Measuring and monitoring glacier calving in Svalbard using a multisensor approach

The process of iceberg calving from tidewater glaciers is poorly understood due to a lack of high-resolution observations from glacier calving fronts. Will Harcourt, working alongside colleagues from Norway and Poland, aimed to improve this understanding using new remote sensing technology. We caught up with Will to find out more about his research and recent fieldwork.

What was the background and wider context of your research?

As a result of climate warming, glaciers around the world are retreating, releasing ice into the ocean and raising sea levels. These changes are felt most acutely in the Arctic where temperatures have increased at a faster rate than anywhere else on the planet. Our project aimed to understand the rate at which tidewater glaciers in Svalbard were losing mass by using state-of-the-art remote sensing instruments to monitor calving processes at Hansbreen.

What questions did you set out to answer and how?

Our core aim was to quantify the rate of calving at Hansbreen. To do this, we measured glacier calving activity using a novel millimetre-wave radar system (called AVTIS2) which allowed us to gather high spatial and temporal resolution measurements of the Hansbreen ice cliff in all weather conditions. We adopted a multisensory approach in which we also deployed a Terrestrial Laser Scanner (TLS) and a timelapse camera so that we could validate our radar measurements. This was the first time anyone had measured glacier calving activity using this array of sensors and allowed us to gain a unique insight into these complex processes.

What are your main findings to date?

An important result of this fieldwork is that we have been able to demonstrate the unique sensing capabilities of millimetre-wave radar for glacier monitoring and advance our technological capabilities for ground-based sensing of the cryosphere. In particular, we have been able to extract the 3D geometry of icebergs released from the Hansbreen ice front over the course of our study period which we are now using to quantify the rates and styles of calving at this tidewater glacier. These detailed observations will enable us to advance our understanding of the mass balance of tidewater glaciers in Svalbard and their response to climate warming.

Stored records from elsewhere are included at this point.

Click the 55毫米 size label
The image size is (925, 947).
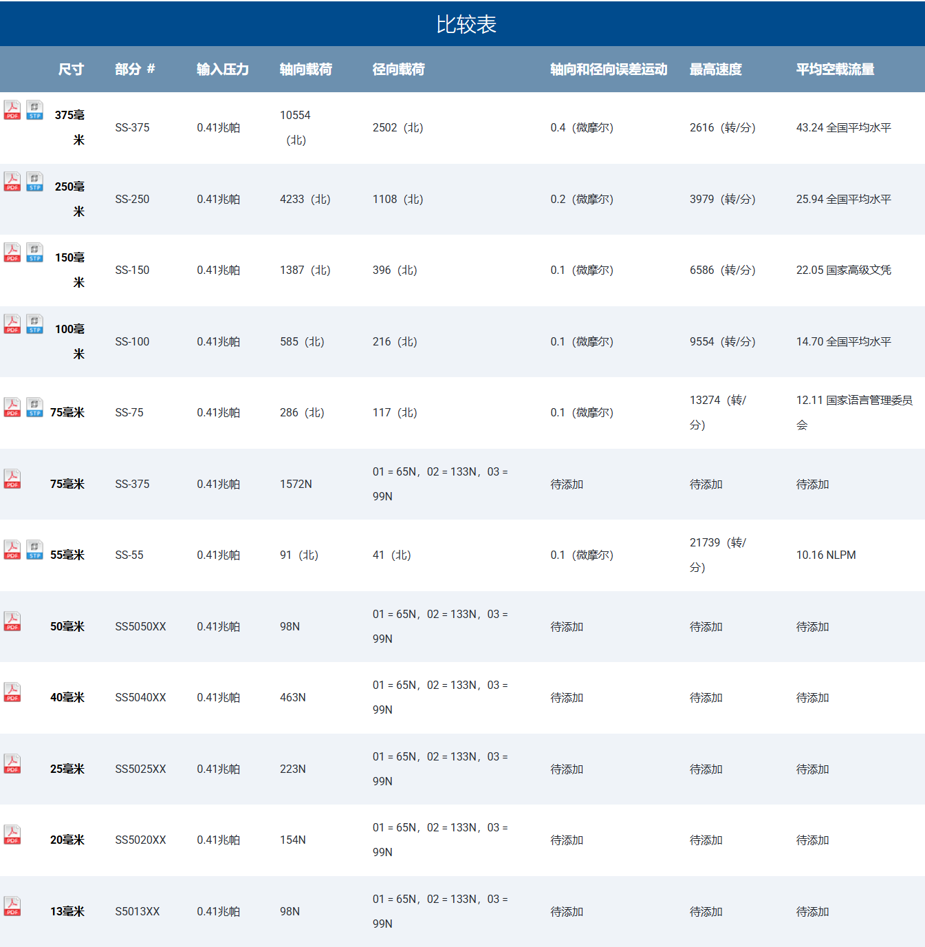coord(67,555)
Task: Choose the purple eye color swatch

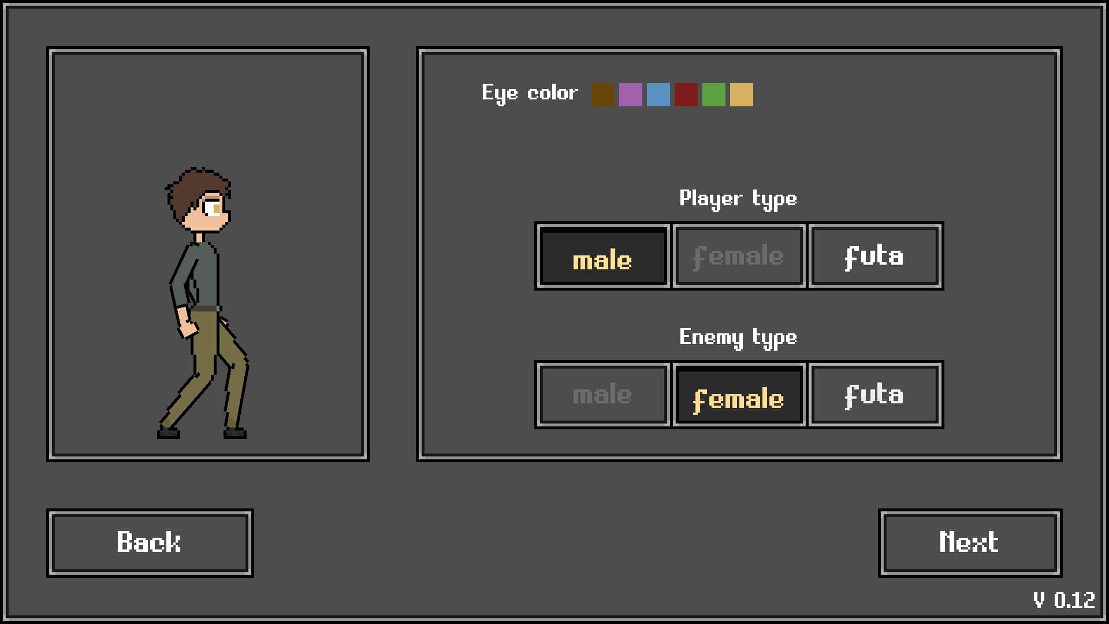Action: click(x=630, y=95)
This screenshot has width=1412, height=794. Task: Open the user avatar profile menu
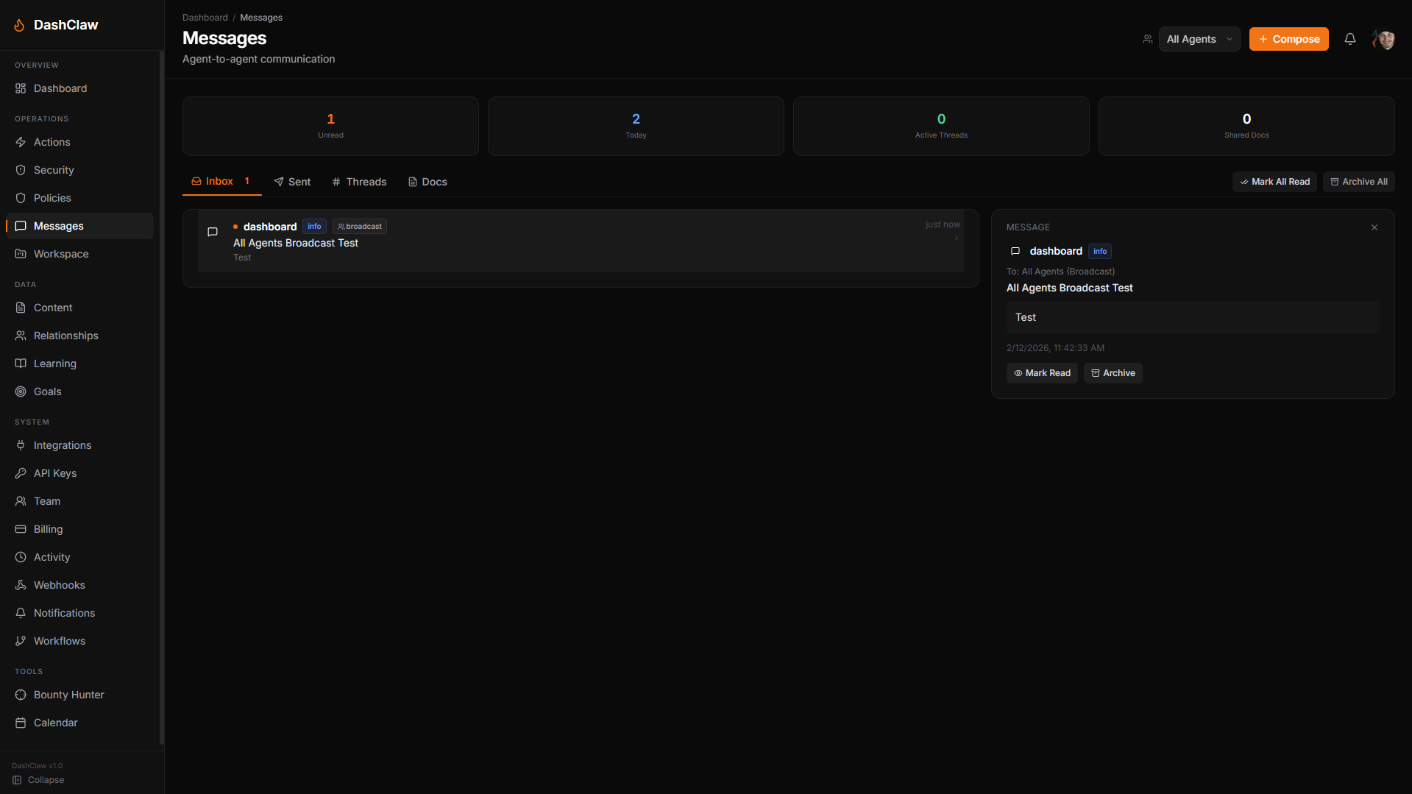1383,39
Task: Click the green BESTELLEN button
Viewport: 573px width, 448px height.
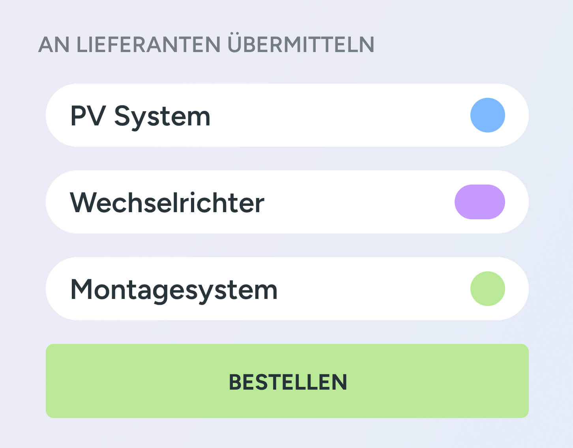Action: pos(287,381)
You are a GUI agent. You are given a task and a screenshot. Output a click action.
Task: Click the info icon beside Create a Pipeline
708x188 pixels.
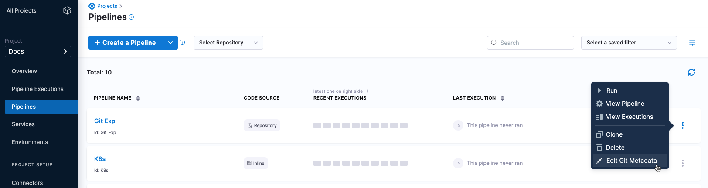(x=182, y=42)
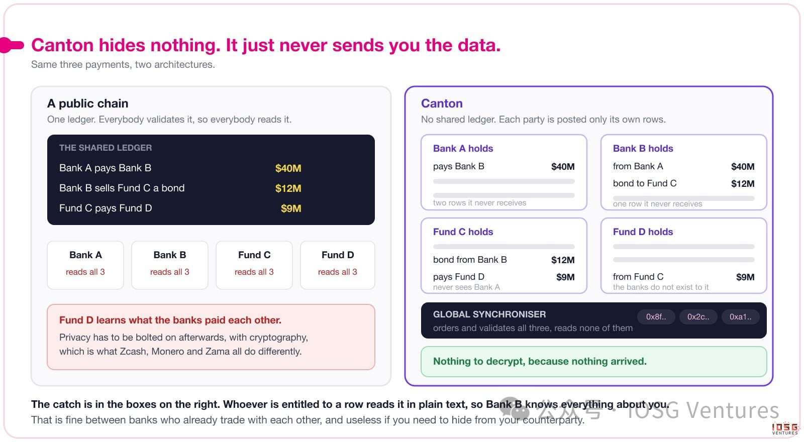Click the 0x2c.. hash chip
Viewport: 804px width, 442px height.
coord(698,317)
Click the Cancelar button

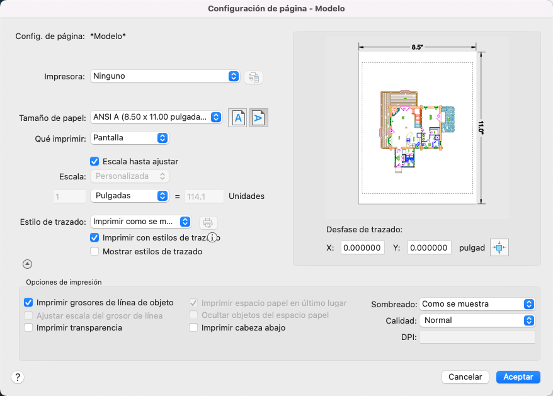click(465, 377)
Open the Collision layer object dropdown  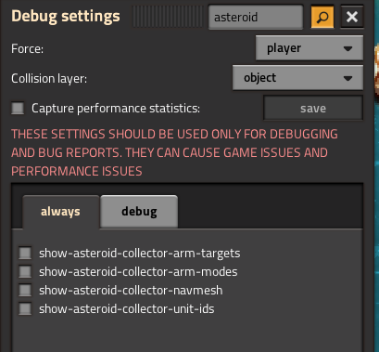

What will be the main wider impact of your research?

Iceberg calving from tidewater glaciers is a dominant mass loss process globally and hence our unique observations will help us to understand this vital process in detail. In particular, our results will provide up-to-date estimates of glacier calving rates in Svalbard which will be used by organisations such as the Svalbard Integrated Arctic Earth Observing System (SIOS) to document the response of the Svalbard Earth system to climate warming. Finally, this project has enabled us to develop new remote sensing technology that we hope can be useful to researchers in both glaciology and many other fields of research.

What will you take away from your fieldwork and how will you use this going forward? What’s next?

On a personal note, I proved to myself that I have the capabilities to lead and organise an Arctic field expedition. I am incredibly proud of my development as a leader as well as the achievements of our whole team, especially given the challenges of conducting fieldwork during a pandemic. We now have exciting plans to conduct a second field season in Svalbard, during which we plan to expand on the measurements taken in this trip in a different area of Svalbard so that we can understand regional differences in glacier dynamics.

Me and my team are embarking on this journey of research exploration to answer the big questions facing our natural environment – watch this space!